— TASK PROMPT —
Could you reproduce all of the records exactly?

— DATA —

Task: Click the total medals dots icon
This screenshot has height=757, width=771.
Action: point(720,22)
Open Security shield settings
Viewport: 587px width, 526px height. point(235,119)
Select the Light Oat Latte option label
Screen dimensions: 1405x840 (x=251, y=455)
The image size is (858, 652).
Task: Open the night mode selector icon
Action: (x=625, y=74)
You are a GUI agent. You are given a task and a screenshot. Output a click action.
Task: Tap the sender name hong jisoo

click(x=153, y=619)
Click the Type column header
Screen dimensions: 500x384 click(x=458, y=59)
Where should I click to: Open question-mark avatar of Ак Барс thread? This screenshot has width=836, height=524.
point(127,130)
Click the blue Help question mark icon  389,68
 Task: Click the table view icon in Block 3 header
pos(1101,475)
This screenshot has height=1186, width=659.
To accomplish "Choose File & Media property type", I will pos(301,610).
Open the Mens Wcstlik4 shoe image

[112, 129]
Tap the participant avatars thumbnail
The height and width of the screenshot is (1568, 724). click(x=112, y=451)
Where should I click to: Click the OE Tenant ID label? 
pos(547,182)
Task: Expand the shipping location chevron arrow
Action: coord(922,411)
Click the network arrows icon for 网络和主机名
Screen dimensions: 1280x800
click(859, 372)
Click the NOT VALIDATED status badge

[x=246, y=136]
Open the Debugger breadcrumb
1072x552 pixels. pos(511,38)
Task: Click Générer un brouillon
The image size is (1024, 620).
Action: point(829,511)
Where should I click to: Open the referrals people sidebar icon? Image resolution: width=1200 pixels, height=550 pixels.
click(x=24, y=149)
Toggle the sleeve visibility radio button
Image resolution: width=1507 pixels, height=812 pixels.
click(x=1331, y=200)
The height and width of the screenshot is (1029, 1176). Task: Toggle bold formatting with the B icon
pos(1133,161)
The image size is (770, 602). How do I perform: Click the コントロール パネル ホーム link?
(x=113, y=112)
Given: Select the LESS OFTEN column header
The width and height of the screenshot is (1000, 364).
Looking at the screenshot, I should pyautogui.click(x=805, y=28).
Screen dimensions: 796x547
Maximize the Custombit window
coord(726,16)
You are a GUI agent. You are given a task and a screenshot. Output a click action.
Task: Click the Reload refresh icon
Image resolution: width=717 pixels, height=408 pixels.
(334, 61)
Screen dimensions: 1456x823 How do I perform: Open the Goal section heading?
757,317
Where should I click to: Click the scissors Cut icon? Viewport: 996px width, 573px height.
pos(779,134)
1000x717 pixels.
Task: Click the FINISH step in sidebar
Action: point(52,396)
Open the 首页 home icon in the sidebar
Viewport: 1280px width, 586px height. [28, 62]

— ANSWER TO THIS PROBLEM —
Task: Click the total medals dots icon
This screenshot has height=757, width=771.
Action: point(720,22)
Open Security shield settings
Viewport: 587px width, 526px height. point(235,119)
Select the Light Oat Latte option label
Screen dimensions: 1405x840 (x=251, y=455)
The image size is (858, 652).
Task: Open the night mode selector icon
Action: (x=625, y=74)
You are a GUI agent. You are given a task and a screenshot. Output a click action.
Task: Tap the sender name hong jisoo

click(x=153, y=619)
Click the Type column header
Screen dimensions: 500x384 click(x=458, y=59)
Where should I click to: Open question-mark avatar of Ак Барс thread? This screenshot has width=836, height=524.
point(127,130)
Click the blue Help question mark icon  389,68
 Task: Click the table view icon in Block 3 header
pos(1101,475)
This screenshot has height=1186, width=659.
To accomplish "Choose File & Media property type", I will pos(301,610).
Open the Mens Wcstlik4 shoe image

[112, 129]
Tap the participant avatars thumbnail
The height and width of the screenshot is (1568, 724). click(x=112, y=451)
Where should I click to: Click the OE Tenant ID label? 
pos(547,182)
Task: Expand the shipping location chevron arrow
Action: coord(922,411)
Click the network arrows icon for 网络和主机名
Screen dimensions: 1280x800
click(859, 372)
Click the NOT VALIDATED status badge

[x=246, y=136]
Open the Debugger breadcrumb
1072x552 pixels. pos(511,38)
Task: Click Générer un brouillon
The image size is (1024, 620).
Action: point(829,511)
Where should I click to: Open the referrals people sidebar icon? Image resolution: width=1200 pixels, height=550 pixels.
click(x=24, y=149)
Toggle the sleeve visibility radio button
Image resolution: width=1507 pixels, height=812 pixels.
click(x=1331, y=200)
The height and width of the screenshot is (1029, 1176). Task: Toggle bold formatting with the B icon
pos(1133,161)
The image size is (770, 602). How do I perform: Click the コントロール パネル ホーム link?
(x=113, y=112)
Given: Select the LESS OFTEN column header
The width and height of the screenshot is (1000, 364).
Looking at the screenshot, I should pyautogui.click(x=805, y=28).
Screen dimensions: 796x547
Maximize the Custombit window
coord(726,16)
You are a GUI agent. You are given a task and a screenshot. Output a click action.
Task: Click the Reload refresh icon
Image resolution: width=717 pixels, height=408 pixels.
(334, 61)
Screen dimensions: 1456x823 How do I perform: Open the Goal section heading?
757,317
Where should I click to: Click the scissors Cut icon? Viewport: 996px width, 573px height.
pos(779,134)
1000x717 pixels.
Task: Click the FINISH step in sidebar
Action: point(52,396)
Open the 首页 home icon in the sidebar
Viewport: 1280px width, 586px height. [28, 62]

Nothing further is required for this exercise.